TV and Radio Archives Searched in a Flash. Need to find a specific original quote in the radio or television archive? Until now, this has been difficult. A smart Fraunhofer speech technology transcribes every broadcast and delivers the desired broadcasts and time codes in mere seconds.
Where and when did Joe Biden utter his now-famous words “Build Back Better”? Finding these and similar original recordings from radio or video is a tedious business for journalists and editors: it is estimated that only ten percent of broadcasters‘ archive material includes detailed, manually inserted annotations, and only if the archivist considered them important at the time. In the case of all other materials, one has only the title information, which permits little conclusion on the specific contents.
Find the right original sound clip in just one click ...
The Fraunhofer IAIS Audio Mining system makes this procedure much easier. “If a radio or television recording is archived, our tool uses deep learning to transcribe any spoken language into a text,” explains Dr. Christoph Schmidt, Head of Business Unit “Speech Technologies” at Fraunhofer IAIS. “Every broadcast is thus available as a text file in which individual search terms can be found in fractions of a second. For each word, the time markers are also stored in the broadcast – so you can mark the desired position in the text and cut out the audio snippet you are looking for.”

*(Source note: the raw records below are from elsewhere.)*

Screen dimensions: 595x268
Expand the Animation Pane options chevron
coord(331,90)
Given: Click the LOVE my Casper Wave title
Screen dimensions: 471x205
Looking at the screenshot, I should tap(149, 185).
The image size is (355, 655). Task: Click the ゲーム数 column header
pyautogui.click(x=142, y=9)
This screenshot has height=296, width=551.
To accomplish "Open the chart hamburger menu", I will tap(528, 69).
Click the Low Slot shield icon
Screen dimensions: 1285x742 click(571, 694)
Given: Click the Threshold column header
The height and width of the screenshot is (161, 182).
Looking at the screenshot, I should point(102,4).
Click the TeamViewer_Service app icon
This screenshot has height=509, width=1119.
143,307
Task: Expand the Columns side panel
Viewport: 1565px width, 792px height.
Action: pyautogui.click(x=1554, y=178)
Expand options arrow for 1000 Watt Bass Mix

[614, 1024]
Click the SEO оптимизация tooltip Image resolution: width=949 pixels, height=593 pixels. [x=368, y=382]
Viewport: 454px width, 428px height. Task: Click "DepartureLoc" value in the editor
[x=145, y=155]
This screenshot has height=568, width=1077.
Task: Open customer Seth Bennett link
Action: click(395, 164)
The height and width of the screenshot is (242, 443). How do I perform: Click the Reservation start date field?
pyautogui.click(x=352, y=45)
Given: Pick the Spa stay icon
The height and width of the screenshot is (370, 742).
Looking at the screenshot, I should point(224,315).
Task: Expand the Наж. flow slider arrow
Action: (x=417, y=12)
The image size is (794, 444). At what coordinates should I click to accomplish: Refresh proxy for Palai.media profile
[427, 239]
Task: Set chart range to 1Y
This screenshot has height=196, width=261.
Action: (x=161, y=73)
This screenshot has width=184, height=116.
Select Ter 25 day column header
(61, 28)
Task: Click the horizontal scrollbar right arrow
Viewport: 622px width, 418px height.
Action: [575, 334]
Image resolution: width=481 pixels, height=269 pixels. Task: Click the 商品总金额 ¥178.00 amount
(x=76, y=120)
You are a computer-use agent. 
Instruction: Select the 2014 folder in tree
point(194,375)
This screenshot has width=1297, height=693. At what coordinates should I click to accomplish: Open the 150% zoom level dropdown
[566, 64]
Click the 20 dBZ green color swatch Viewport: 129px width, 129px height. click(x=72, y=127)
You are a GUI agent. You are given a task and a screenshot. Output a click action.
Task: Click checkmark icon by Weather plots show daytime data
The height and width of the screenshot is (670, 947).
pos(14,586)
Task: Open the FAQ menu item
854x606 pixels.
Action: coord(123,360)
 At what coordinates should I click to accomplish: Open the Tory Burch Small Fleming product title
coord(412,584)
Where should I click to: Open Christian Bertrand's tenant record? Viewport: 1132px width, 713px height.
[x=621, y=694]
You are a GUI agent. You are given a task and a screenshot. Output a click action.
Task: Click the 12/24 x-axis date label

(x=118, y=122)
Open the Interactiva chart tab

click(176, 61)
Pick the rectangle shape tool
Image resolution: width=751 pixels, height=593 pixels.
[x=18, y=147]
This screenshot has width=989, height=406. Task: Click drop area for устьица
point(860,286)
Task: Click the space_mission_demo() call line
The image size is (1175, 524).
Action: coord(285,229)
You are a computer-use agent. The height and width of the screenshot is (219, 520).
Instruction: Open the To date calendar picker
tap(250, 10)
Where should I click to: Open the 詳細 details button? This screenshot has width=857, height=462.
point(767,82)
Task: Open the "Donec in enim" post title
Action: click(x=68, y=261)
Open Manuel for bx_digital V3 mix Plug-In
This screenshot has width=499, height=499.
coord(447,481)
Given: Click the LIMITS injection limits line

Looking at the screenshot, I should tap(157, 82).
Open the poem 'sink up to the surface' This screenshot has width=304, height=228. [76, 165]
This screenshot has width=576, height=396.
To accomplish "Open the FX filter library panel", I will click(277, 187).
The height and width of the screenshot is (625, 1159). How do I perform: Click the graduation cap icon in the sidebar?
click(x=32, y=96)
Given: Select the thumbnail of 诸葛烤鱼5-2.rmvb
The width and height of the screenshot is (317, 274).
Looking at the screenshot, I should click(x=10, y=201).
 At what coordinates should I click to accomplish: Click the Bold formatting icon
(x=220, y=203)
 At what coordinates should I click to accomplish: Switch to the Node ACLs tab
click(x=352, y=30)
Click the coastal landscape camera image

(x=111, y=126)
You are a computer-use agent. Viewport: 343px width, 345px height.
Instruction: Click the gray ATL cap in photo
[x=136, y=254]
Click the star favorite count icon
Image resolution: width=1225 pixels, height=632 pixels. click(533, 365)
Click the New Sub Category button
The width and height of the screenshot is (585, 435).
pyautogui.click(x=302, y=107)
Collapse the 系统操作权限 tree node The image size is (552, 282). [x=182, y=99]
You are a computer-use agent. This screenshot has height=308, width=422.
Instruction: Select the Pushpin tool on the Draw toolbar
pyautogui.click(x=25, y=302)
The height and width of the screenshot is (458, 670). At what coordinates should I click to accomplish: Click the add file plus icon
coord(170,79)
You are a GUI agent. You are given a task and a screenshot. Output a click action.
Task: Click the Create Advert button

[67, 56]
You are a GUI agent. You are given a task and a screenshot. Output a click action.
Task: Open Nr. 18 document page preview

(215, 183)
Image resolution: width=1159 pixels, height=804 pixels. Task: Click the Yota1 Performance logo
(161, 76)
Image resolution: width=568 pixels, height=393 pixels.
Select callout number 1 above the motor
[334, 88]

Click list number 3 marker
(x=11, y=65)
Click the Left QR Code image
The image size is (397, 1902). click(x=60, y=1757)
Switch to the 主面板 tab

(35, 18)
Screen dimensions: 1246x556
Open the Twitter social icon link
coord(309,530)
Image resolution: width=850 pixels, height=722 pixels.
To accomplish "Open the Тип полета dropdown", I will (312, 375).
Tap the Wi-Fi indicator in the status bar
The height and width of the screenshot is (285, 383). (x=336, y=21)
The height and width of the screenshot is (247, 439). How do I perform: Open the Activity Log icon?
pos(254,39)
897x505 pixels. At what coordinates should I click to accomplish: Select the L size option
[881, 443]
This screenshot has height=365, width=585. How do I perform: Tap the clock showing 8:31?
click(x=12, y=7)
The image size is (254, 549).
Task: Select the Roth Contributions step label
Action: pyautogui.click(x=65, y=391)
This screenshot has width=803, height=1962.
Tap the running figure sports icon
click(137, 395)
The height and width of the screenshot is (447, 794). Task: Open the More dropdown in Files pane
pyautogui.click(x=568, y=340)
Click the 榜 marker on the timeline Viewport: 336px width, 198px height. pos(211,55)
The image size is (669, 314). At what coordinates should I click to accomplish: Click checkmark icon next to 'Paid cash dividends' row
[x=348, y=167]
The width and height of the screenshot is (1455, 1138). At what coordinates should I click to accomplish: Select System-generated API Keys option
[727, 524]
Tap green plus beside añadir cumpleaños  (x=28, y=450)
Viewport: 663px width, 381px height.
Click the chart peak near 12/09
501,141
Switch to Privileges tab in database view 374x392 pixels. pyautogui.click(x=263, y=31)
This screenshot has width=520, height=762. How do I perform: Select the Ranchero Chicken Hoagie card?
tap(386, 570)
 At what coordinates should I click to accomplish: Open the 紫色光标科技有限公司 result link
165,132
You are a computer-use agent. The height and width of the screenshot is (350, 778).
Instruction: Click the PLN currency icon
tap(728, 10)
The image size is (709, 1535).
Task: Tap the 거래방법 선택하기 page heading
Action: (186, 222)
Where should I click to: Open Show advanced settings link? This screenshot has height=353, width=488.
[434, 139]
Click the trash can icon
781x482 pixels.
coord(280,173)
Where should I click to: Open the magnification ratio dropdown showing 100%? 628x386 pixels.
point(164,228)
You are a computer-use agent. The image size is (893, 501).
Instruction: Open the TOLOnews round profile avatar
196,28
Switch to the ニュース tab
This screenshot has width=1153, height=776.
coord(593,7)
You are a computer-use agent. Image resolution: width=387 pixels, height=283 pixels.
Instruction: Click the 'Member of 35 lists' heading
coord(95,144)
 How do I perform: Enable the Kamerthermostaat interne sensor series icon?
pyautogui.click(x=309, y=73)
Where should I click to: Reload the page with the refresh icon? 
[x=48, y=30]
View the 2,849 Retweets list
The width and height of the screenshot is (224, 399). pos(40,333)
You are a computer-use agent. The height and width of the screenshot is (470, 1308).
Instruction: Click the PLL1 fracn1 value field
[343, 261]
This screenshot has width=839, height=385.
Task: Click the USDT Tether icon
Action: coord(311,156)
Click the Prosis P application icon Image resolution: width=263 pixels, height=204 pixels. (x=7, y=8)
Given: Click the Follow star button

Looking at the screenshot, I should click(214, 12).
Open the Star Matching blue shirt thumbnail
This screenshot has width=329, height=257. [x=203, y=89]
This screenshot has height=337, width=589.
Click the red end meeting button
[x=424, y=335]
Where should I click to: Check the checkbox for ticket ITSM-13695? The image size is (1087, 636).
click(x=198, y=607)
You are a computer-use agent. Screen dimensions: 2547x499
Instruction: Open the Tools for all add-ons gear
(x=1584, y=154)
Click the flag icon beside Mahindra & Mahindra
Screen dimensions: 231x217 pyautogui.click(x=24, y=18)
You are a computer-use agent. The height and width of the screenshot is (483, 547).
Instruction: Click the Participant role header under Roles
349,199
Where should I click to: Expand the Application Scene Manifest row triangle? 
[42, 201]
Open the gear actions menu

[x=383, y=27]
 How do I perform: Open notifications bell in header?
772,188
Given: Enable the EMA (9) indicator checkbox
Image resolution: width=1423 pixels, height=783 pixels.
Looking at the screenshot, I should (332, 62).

For the editors this means that if, for example, they are searching for the original sound clip of Joe Biden’s statement, they can enter the right words in the search field of the user screen and receive a list of all broadcasts including the exact time in which this excerpt can be heard. The system automatically segments broadcasts according to the speaking persons; the researchers call this “speaker clustering.” Here, the persons speaking in a broadcast are numbered consecutively – if you have listened briefly to which speaker belongs to which digit, you can choose only to listen to the answers of the person being interviewed, for example.
With the speaker recognition function, the scientists even go one step further: the system recognizes the exact speaker, for example a certain politician. It is therefore able to answer more complex queries such as: “Joe Biden´s statements on the Coronavirus disease” – or can jump to the contribution of a specific person in a talkshow with a click. This involves teaching the computer how different people sound. With speech snippets of one to two seconds this is still quite difficult, but given a talk time of 30 seconds, speaker recognition already works very reliably.“
This is a great way to search through huge archives,” says Schmidt. A second usage scenario involves interviews or other recordings that are directly transcribed live as this facilitates the production of programs. The Fraunhofer IAIS live recognition system is already in use at the Saxon state parliament; other state parliaments in Germany and Austria have already shown interest.
The usage in regional parliaments has also shown that the system is robust against dialectal language. In the medium term, it is also conceivable that the tool could be used in real time for automatic subtitling of television or video programs. While this already works quite well for the news, for speakers with strong dialects or accents, or for rare technical terms – such as those used in astrophysics – some research work is necessary to reliably recognize all words. Already in use at ARD and ZDF The Fraunhofer IAIS Audio Mining tool analyzes 2000 hours of audio and video material daily for Germany’s ARD public broadcasting stations. It is also in use at the broadcaster ZDF. The system is currently mainly used in the context of archives. “It is conceivable that, in the medium term, stations will not only use it for their archives, but also for their media libraries and automatic subtitling and for working with raw material in the editorial offices,” Schmidt explains.